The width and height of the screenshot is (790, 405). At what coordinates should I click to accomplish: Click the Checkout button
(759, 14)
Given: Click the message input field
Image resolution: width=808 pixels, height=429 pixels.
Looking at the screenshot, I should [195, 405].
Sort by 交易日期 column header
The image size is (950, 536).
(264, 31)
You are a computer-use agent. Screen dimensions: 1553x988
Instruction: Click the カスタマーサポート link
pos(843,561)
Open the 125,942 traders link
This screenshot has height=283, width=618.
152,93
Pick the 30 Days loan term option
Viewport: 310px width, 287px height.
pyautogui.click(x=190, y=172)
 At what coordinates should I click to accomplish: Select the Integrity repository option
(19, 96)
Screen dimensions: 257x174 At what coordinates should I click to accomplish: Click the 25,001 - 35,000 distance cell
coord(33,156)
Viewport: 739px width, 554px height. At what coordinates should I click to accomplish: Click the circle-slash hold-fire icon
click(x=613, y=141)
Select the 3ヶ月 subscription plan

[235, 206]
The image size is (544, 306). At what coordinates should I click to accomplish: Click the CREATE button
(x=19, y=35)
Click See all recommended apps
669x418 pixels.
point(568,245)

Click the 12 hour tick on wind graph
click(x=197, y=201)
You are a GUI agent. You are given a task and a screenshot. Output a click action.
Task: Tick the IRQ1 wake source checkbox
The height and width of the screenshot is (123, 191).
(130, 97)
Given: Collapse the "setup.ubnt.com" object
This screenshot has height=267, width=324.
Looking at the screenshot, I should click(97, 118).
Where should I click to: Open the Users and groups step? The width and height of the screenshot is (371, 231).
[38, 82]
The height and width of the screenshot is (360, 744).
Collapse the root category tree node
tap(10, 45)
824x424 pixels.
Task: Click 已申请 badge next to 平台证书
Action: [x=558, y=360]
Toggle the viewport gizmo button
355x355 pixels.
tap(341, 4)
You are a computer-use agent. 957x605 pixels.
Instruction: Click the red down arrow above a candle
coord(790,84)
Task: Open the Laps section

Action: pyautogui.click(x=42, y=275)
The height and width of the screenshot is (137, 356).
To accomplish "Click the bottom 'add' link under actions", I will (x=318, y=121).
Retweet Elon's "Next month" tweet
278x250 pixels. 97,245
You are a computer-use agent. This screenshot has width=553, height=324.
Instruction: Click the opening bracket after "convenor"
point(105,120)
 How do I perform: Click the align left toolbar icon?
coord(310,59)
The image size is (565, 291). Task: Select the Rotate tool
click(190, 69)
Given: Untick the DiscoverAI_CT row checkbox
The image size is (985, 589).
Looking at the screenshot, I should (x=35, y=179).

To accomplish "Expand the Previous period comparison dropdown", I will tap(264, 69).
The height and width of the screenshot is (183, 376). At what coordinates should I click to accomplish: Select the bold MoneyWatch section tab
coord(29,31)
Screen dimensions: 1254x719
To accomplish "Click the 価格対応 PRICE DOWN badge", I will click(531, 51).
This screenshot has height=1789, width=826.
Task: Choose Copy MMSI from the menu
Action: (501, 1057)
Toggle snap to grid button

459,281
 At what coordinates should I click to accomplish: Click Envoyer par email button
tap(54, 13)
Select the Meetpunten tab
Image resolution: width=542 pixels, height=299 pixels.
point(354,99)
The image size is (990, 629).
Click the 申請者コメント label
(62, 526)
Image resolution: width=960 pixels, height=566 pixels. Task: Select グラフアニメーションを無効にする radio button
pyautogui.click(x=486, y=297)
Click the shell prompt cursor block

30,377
========
== REQUIRED ACTION ==
Every line above with the string "agent" in it should be copied into the answer.

== SOLVED EXERCISE ==
You are a computer-use agent. Screen dimensions: 1553x988
You are a GUI agent. You are given a task and a screenshot. Output a click action.
You are a computer-use agent. 957x605 pixels.
You are a computer-use agent. This screenshot has width=553, height=324.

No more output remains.